▶ _TASK STATEMENT_:
Return each line of the items below that contains the string "label".

(Items listed in a dataset)
* * * * * * *

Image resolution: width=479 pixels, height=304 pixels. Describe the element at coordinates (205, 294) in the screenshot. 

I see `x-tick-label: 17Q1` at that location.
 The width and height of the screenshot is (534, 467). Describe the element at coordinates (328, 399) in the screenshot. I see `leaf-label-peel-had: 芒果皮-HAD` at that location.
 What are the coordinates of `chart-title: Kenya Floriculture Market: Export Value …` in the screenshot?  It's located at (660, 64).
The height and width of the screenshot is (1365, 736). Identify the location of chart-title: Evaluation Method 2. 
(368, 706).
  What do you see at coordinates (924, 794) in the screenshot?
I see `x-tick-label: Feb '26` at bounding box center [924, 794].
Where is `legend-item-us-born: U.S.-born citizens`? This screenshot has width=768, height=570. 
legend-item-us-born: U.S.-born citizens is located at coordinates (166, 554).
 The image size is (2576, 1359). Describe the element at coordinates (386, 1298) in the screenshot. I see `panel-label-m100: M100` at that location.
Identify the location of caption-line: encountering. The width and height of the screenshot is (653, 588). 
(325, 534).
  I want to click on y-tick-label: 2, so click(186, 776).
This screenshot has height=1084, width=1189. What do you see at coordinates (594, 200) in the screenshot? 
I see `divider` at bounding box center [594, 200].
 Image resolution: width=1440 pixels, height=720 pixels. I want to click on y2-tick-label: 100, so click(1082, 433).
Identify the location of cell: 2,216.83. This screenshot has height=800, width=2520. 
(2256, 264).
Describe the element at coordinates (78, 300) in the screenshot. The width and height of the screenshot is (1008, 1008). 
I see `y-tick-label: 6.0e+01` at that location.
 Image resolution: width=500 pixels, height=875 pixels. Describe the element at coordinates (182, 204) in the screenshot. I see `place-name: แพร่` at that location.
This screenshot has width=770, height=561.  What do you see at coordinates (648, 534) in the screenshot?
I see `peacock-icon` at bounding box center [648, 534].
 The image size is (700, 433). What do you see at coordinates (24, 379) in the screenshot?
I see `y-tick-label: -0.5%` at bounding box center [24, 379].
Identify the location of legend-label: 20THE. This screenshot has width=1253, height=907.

* * * * * * *

▶ _TASK SOLUTION_:
I see `x-tick-label: 17Q1` at that location.
 The width and height of the screenshot is (534, 467). Describe the element at coordinates (328, 399) in the screenshot. I see `leaf-label-peel-had: 芒果皮-HAD` at that location.
I see `x-tick-label: Feb '26` at bounding box center [924, 794].
 The image size is (2576, 1359). Describe the element at coordinates (386, 1298) in the screenshot. I see `panel-label-m100: M100` at that location.
  I want to click on y-tick-label: 2, so click(186, 776).
 Image resolution: width=1440 pixels, height=720 pixels. I want to click on y2-tick-label: 100, so click(1082, 433).
I see `y-tick-label: 6.0e+01` at that location.
I see `y-tick-label: -0.5%` at bounding box center [24, 379].
Identify the location of legend-label: 20THE. This screenshot has width=1253, height=907.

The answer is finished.